Lady Ivers was keen to inform him. “I have been thinking of commissioning a new version of my late brother’s work to bring to publication. A considerably less scandalous version, retaining all of the charm, but a great deal less of the salacious content of the original.”
As far as Hamish was concerned, the charm of the original had been in the salacious content—at least it had been for the young gentleman readers at Saint Andrew’s University.
“If the book were in the right hands,” the lady continued to explain, “Prufrock—who still owns the rights, you see—could make a fortune. The work is notorious enough to still be well known—it would sell itself if Prufrock had enough talent and vision to create a version that would pass the censors. But Prufrock lacks both imagination and, to be frank, ready money.”
Ye gods.
A marvelous sort of sensation started at the back of his brain—the sort of tingling sensation that could not be ignored. The sort of sensation that had made—and lost—him several fortunes.
This time, he was determined to be prudent. “How much money?”

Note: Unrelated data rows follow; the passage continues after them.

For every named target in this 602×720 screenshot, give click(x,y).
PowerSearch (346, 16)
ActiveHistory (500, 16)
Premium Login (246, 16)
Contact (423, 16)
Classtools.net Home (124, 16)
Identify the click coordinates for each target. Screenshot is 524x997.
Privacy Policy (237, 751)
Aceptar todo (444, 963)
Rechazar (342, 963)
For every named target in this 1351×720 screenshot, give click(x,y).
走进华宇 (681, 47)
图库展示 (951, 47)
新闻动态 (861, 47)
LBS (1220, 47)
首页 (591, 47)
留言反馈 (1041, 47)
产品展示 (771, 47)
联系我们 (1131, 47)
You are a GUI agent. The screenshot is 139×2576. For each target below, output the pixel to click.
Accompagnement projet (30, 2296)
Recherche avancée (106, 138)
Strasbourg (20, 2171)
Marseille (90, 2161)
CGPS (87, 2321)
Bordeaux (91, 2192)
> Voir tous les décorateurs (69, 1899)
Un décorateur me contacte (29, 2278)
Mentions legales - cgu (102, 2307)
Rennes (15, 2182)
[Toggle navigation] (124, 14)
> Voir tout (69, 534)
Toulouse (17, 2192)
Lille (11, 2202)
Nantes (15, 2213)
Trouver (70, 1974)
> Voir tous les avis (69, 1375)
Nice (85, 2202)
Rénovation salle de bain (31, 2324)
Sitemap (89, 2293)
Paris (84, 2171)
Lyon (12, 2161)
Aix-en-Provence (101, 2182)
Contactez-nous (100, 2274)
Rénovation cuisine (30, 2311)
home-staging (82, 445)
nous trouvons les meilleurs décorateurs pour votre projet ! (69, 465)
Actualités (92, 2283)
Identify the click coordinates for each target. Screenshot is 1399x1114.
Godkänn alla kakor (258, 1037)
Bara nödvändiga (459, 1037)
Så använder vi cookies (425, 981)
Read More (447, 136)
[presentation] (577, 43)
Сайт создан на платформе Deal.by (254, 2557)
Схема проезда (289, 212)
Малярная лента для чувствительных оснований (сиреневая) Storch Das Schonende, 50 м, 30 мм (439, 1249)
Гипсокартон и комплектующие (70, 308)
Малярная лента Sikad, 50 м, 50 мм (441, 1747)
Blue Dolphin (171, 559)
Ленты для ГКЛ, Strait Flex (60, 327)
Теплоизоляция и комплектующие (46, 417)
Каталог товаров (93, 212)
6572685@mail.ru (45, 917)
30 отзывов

Lady Ivers gifted him with a pleased, knowing smile. “I like you, Hamish. You’re clever and quick. You understand.” She named a goodly sum. “Have you the blunt?”
Aye, he understood. He could practically taste the possibility—sharp and potent like good Scots whisky. And nay, he didn’t have the money. Not all of it. But he would get it.
Because Augusta Ivers was as sharp as they came—her acumen and head for investments were well known amongst her set. And Hamish was already acquainted with Prufrock & Company, Publisher and Fine Press, suppliers of high quality volumes of poetry—he had purchased a collection a time or two. The company was comprised of one Able Prufrock, ancient but well respected publisher, one articled clerk to mind the books, one pressman to mind the printing, and two gawking apprentices to mind the pressman—already a lean, if not presently profitable enterprise, occupying a small but efficient premises at the end of Fowl’s Close, which curved like a short, lower rib off the long spine of the High Street, down the back of the city.